Azure SSRF with Workflow Designer Feature
Mis à jour :
Accès non autorisé aux métadonnées Azure via la fonctionnalité de Workflow Designer
Une vulnérabilité de type Server-Side Request Forgery (SSRF) a été identifiée dans la fonctionnalité de conception de flux de travail (Workflow Designer) d’une application Azure. Cette faille permettait à un attaquant d’accéder au Service de Métadonnées d’Instance Azure (IMDS), potentiellement pour récupérer des jetons d’accès.
Points clés :
- La vulnérabilité exploitait une fonctionnalité permettant de configurer des appels à des API externes via des modèles de flux de travail.

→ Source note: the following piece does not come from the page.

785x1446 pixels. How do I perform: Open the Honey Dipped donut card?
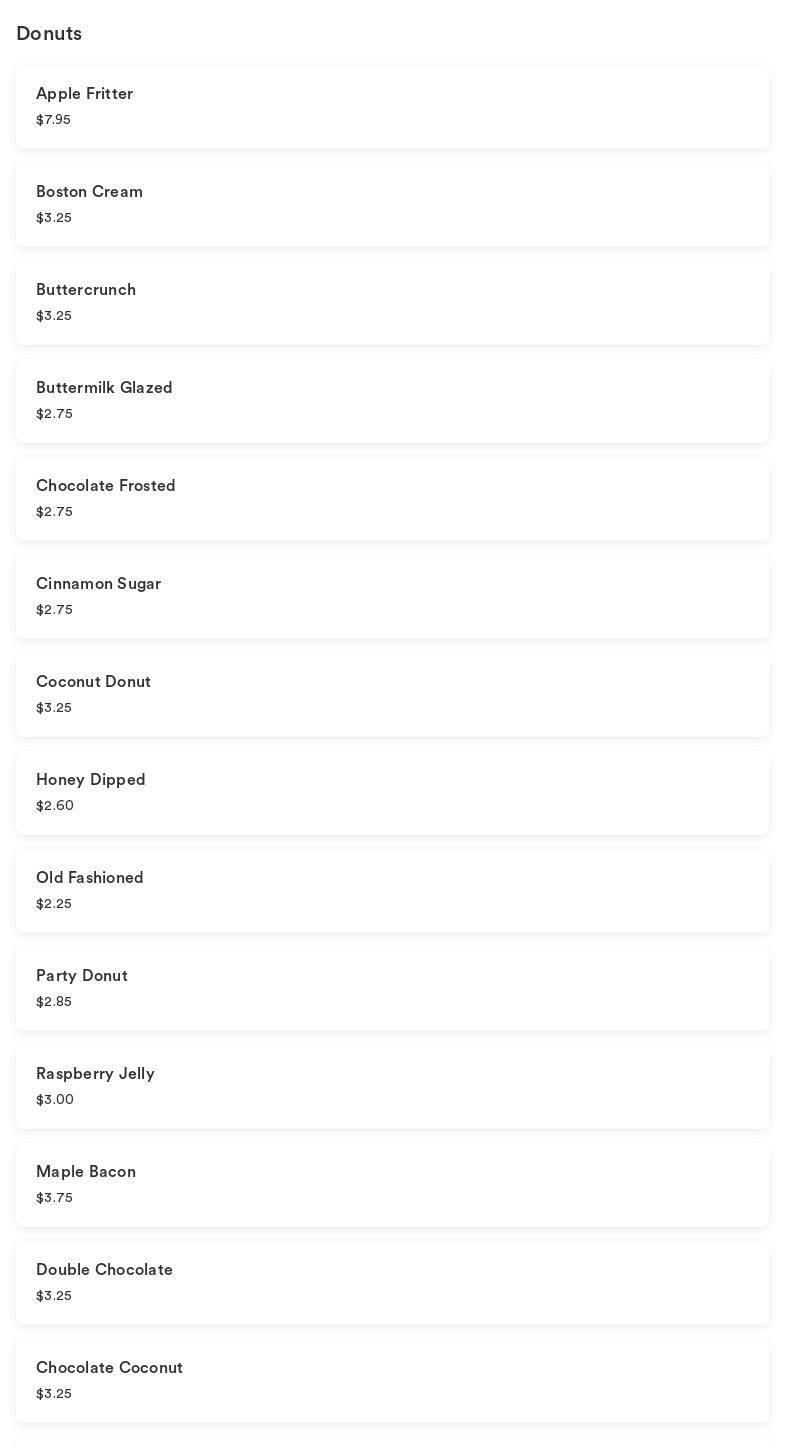392,793
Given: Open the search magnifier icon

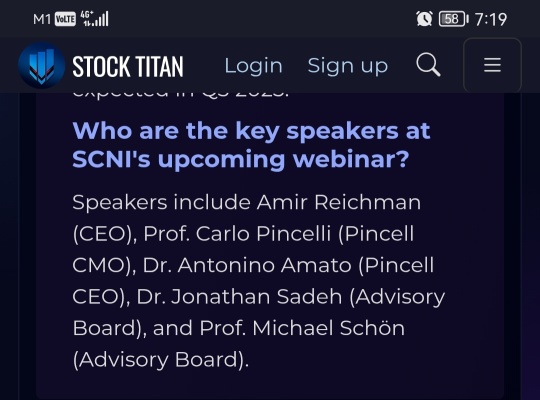Looking at the screenshot, I should pyautogui.click(x=428, y=64).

- En configurant un appel vers
http://169.254.169.254/metadata/instance?api-version=2020-06-01avec l’en-têteMetadata: true, il était possible de récupérer des informations sur l’instance Azure. - La faille a permis de récupérer un jeton d’accès Azure avec des permissions de rôle “Contributor” (Contributeur).
- La possibilité d’utiliser des expressions JPath sur la réponse de l’API externe a permis d’extraire le jeton d’accès complet.
- La présence d’un mécanisme d’auto-enregistrement pour l’application a rendu cette vulnérabilité critique, car elle ouvrait la porte à une exploitation par de nombreux utilisateurs non autorisés.
Vulnérabilité(s) :
- Server-Side Request Forgery (SSRF) dans la fonctionnalité de conception de flux de travail.
Recommandations :
- Valider et assainir toutes les entrées utilisateur utilisées dans la configuration des appels d’API externes.
- Restreindre l’accès aux services de métadonnées d’instance Azure uniquement aux processus autorisés et aux configurations de confiance.
- Mettre en œuvre des contrôles d’accès stricts pour empêcher l’exploitation de fonctionnalités sensibles par des utilisateurs non authentifiés ou non autorisés.
- Auditer régulièrement les applications pour détecter les vulnérabilités potentielles d’accès aux métadonnées.